#### REQUEST:
Reproduce the listing verbatim, from its first line through the line containing "The width and", inclusive.
══════
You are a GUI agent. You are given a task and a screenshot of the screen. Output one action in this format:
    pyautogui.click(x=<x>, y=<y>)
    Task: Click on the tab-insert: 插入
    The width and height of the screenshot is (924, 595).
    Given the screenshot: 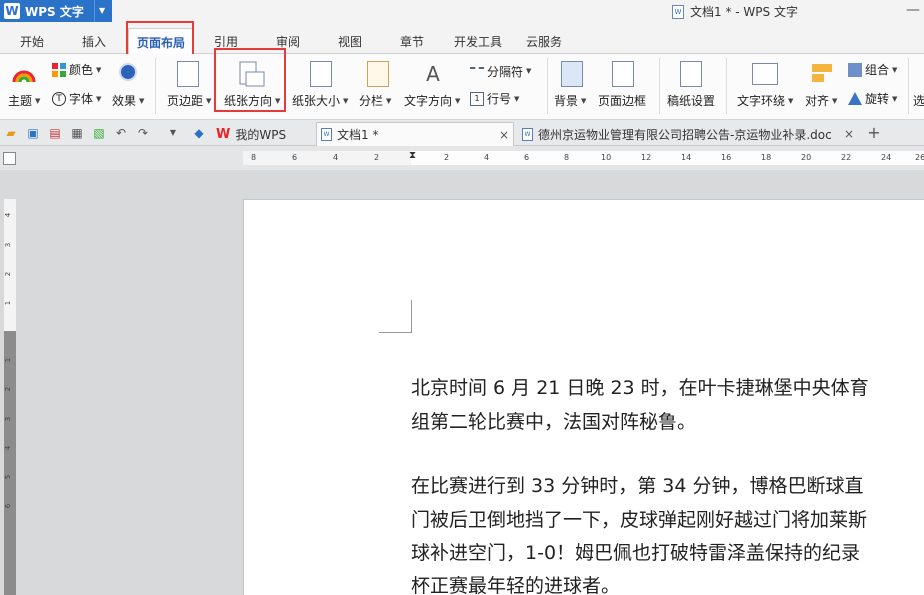 What is the action you would take?
    pyautogui.click(x=94, y=42)
    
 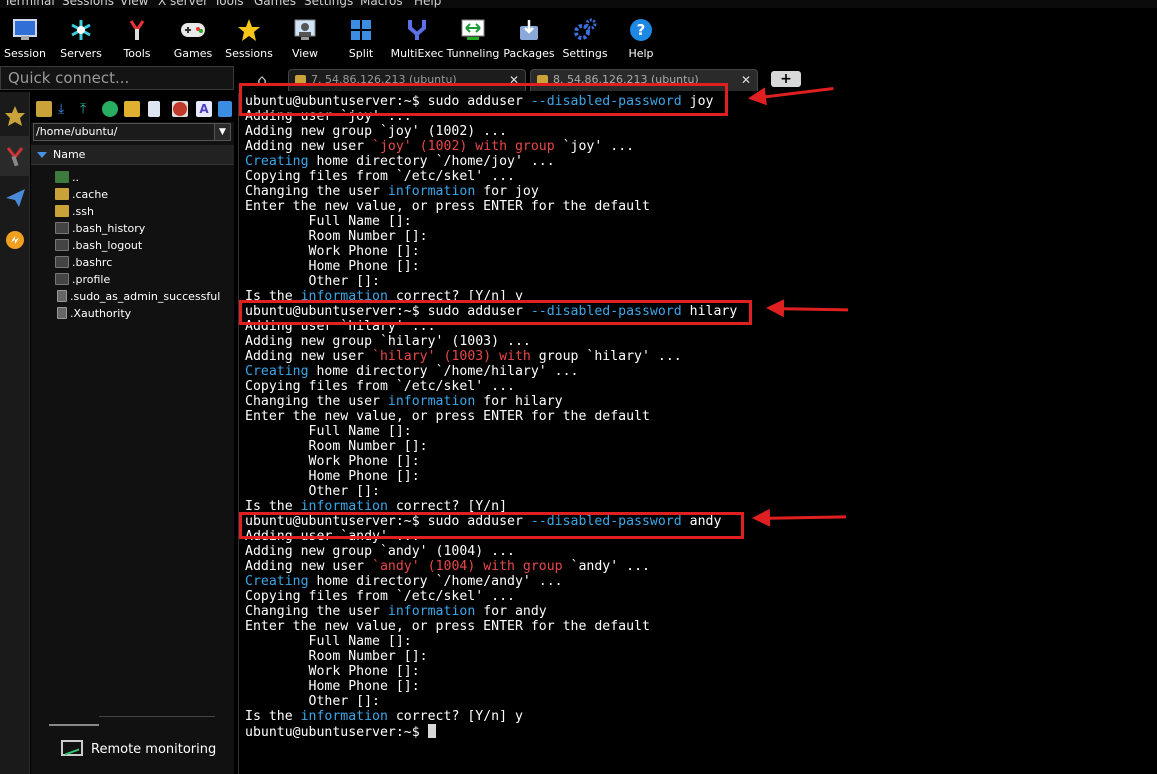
══════
#### RESULT FOR THIS TASK:
You are a GUI agent. You are given a task and a screenshot of the screen. Output one action in this format:
    pyautogui.click(x=<x>, y=<y>)
    Task: Click on the tab-insert: 插入
    The width and height of the screenshot is (924, 595).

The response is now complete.